Hallmarked as a downturn in venture funding, the past two years could signal a reversion to the mean, ushering in new opportunities shaped by growth discipline and investment selectiveness.
💵 Funding: 2023 has seen a significant drop in startup funding. In Fintech, the number of deals fell from over 6,000 in 2021 to less than 4,000 in 2023. Many startups have relied on insider or down rounds to stay afloat. This has allowed VC funds to maintain their marks but the relief is temporary. The current lack of liquidity affects how much capital can be invested into new VC funds, making the funding volumes and valuations of 2019-2021 unlikely to return any time soon.
🏋️ Discipline: with the Fed signaling no rate hikes, inflation might stabilize at current levels, which historically isn't unusual. This environment will carry a heightened focus on cost containment and disciplined unit economics. Cutting burn rates allows startups to preserve cash (57% of venture-backed startups have fewer than 18 months of runway left), but retaining customers and revenue streams is the most important test to pass. It requires a reconfiguration of the business, often uncharted for current teams and investors.

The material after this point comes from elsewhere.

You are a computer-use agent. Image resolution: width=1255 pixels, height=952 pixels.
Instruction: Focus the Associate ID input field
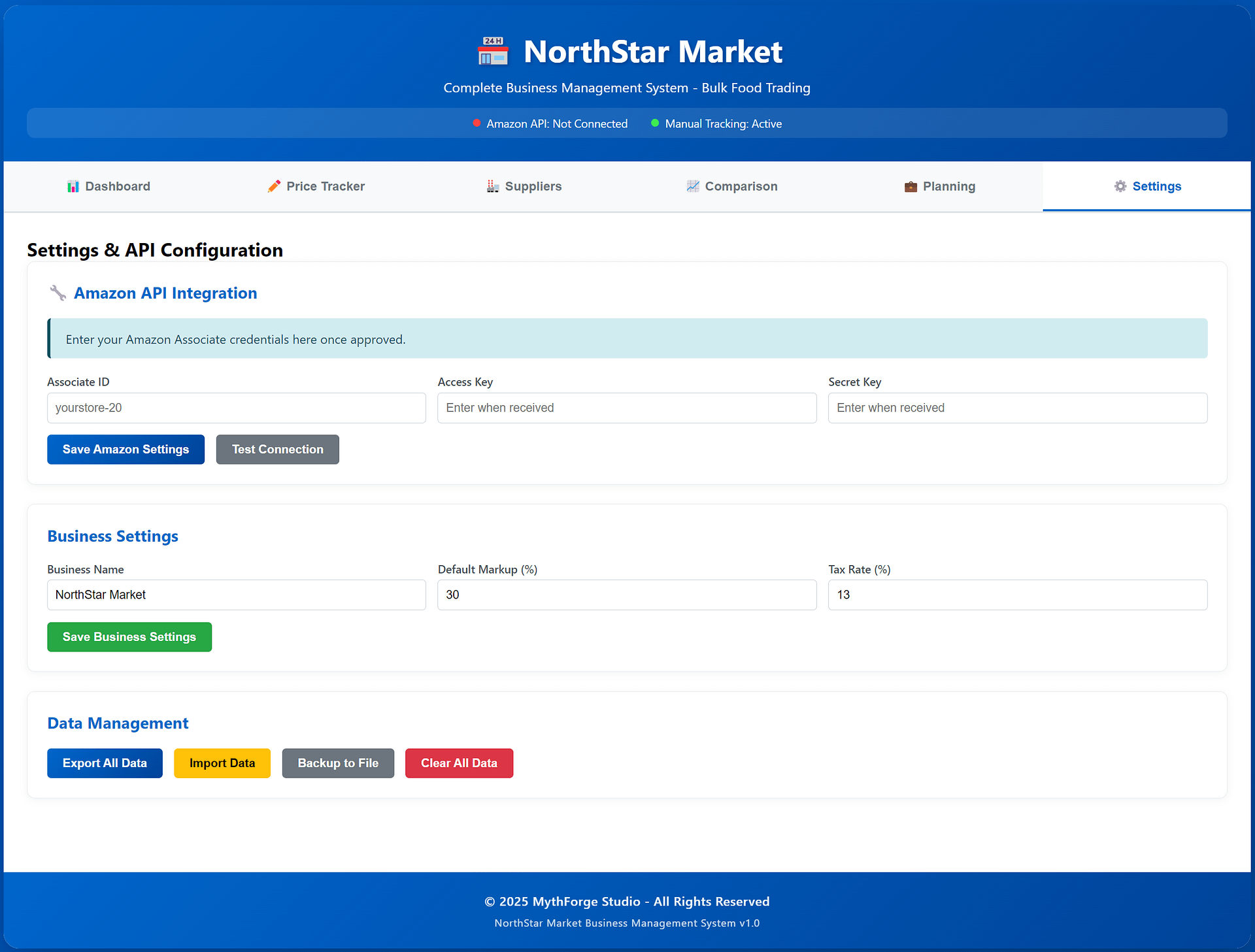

🛬 Exits: recent IPOs have not performed as anticipated, making exit options less certain. In 2024, there might be pent-up appetite from strategic acquirers to drive inorganic growth and the integration of new technologies through M&A, but only at recalibrated valuations and if the target startups are groomed for integration (a perennial M&A challenge). To execute this transition, new operations-focused investment models are emerging between venture capital and private equity.
In short: the current normalization will lead to significant adjustments and potential failures but also open up new opportunities. As 2024 could see a rebound in alternative investments, the focus is likely to shift towards achieving more consistent risk-adjusted returns. Venture buyouts could emerge as a valuable category combining value investing and disciplined operations at the intersection of venture capital and private equity. This could be the new normal.